Paper 2026/397

Bittersweet Signatures: Bringing LWR to a Picnic for Hardware-Friendly MPC-in-the-Head

Abstract

Post-quantum signature schemes are becoming increasingly important due to the threat of quantum computers to classical cryptographic schemes. Among the approaches considered in the literature, the MPC-in-the-head paradigm introduced by Ishai et al. (STOC'07) provides an innovative solution for constructing zero-knowledge proofs by exploiting Multi-Party Computation (MPC).
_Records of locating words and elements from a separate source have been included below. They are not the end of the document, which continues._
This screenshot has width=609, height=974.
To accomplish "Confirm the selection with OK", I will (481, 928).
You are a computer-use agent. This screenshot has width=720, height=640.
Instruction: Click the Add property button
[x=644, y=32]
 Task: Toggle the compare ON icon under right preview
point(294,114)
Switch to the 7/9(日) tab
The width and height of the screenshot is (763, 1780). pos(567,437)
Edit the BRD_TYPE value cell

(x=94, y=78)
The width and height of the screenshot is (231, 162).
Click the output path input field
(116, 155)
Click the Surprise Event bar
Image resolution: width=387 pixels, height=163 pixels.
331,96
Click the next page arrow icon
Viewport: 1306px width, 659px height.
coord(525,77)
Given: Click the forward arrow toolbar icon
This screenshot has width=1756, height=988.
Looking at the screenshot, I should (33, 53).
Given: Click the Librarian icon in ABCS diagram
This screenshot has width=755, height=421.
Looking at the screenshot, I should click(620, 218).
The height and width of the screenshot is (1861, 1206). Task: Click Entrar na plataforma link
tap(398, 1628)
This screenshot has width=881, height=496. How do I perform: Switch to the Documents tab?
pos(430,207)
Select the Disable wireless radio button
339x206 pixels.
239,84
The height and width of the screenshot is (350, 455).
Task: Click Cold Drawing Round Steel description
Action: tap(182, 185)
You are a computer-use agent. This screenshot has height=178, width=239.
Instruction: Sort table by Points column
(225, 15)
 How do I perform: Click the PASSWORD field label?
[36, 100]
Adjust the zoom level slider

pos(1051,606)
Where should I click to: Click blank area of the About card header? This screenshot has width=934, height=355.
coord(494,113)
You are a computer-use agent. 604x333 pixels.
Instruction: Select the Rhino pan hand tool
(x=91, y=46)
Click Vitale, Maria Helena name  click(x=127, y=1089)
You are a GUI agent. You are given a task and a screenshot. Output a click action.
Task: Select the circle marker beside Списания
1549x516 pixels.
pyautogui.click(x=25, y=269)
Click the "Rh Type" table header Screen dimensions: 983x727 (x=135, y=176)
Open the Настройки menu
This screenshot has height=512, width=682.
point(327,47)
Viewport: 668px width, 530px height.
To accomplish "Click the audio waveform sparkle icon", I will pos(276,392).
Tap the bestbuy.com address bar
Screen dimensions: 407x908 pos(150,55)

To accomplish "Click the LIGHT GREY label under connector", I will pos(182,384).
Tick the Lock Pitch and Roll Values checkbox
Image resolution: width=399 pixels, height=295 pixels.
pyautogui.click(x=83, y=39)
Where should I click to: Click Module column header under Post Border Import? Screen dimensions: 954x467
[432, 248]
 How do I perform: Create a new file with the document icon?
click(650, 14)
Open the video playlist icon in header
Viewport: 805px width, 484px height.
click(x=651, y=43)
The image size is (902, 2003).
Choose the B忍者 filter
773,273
This technique has proven to be a versatile tool in order to design efficient cryptographic schemes, including post-quantum signatures. Building on the MPC-in-the-head paradigm, we introduce Bittersweet signatures, a new class of signature schemes based on the Learning With Rounding (LWR) assumption. Their main advantage is conceptual simplicity: by exploiting (almost) key-homomorphic pseudorandom functions (PRFs), a cryptographic object that preserves pseudorandomness while allowing linear operations on keys, we obtain a very regular design offering nice opportunities for parallel implementations. Theoretically, analyzing Bittersweet signatures requires addressing significant challenges related to the (carry) leakage that almost key-homomorphic operations lead to. Concretely, Bittersweet signatures natively lead to competitive signature sizes, trading moderate software performance overheads for hardware performance gains when compared to state-of-the-art MPC-in-the-head schemes (e.g., relying on code-based assumptions), while admittedly lagging a bit behind recent algorithms based on the VOLE-in-the-head or Threshold-Computation-in-the-head frameworks. Besides, their scalability and algebraic structure makes them promising candidates for leakage-resilient implementations. The new abstractions we introduce additionally suggest interesting research directions towards further optimization and generalization.